CHEMISTRY AND BIOCHEMISTRY OF INSECT BEHAVIOR, PHYSIOLOGY AND ECOLOGY
Location: Chemistry Research Unit
Title: ABA is an essential signal for plant resistance to pathogens affecting JA biosynthesis and the activation of plant defenses in Arabidopsis
| Adie, Bruce - UNIVERSIDAD AUTONOMA |
| Perez-Perez, Julian - UNIVERSIDAD AUTONOMA |
| Perez-Perez, Manuel - UNIVERSIDAD AUTONOMA |
| Godoy, Marta - UNIVERSIDAD AUTONOMA |
| Sanchez-Serrano, Jose-J. - UNIVERSIDAD AUTONOMA |
| Solano, Roberto - UNIVERSIDAD AUTONOMA |
Submitted to: The Plant Cell
Publication Type: Peer Reviewed Journal
Publication Acceptance Date: April 30, 2007
Publication Date: May 18, 2007
Citation: Adie, B., Perez-Perez, J.P., Perez-Perez, M.M., Godoy, M., Sanchez-Serrano, J., Schmelz, E.A., Solano, R. 2007. Aba is an essential signal for plant resistance to pathogens affecting ja biosynthesis and the activation of plant defenses in arabidopsis. The Plant Cell. 19:1665-1681.

_Goal of the exercise_
Extend the publication record on ABA and plant resistance to pathogens, starting after its citation. The lines have nothing to do with this text.

_Information shown_
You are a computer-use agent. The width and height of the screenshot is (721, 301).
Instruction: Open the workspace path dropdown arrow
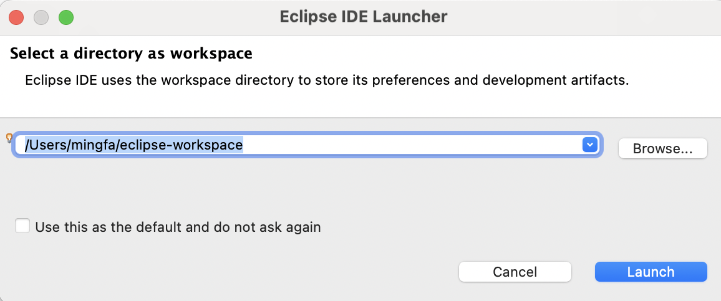tap(589, 145)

_Response_
Interpretive Summary: To minimize damage from pathogens, plant possess multiple lines defense ranging from mechanisms that impede penetration to rapidly induced transcriptional, proteinaceous and biochemical responses initiated once cells have been invaded. Inducible defenses are in part mediated by phytohormones which can reciprocally influence other phytohormone responses and even production. Arabidopsis thaliana and the oomycete Pythium irregulare, responsible for ‘damping off’ disease, were utilized as a model plant-pathogen system to probe these interactions. In collaboration with researchers at the Departamento de Genética Molecular de Plantas (Campus Universidad Autónoma; Madrid, Spain) scientists at the Center for Medical, Agricultural and Veterinary Entomology in Gainesville, FL, have confirmed the important defensive roles of the phytohormones jasmonic acid, ethylene and salicylic acid and also discovered that abscisic acid plays a significant role in reducing disease. Analysis of gene transcription profiles, defined abscisic acid-related mutants, and phytohormone production indicates that, in the context of Pythium irregulare infection, abscisic acid signaling may regulate later changes in jasmonic acid, the key defense regulatory phytohormone. Examination of the physiological and molecular basis of a wide range of plant-biotic interactions is essential to our understanding and ability to improve plant resistance traits.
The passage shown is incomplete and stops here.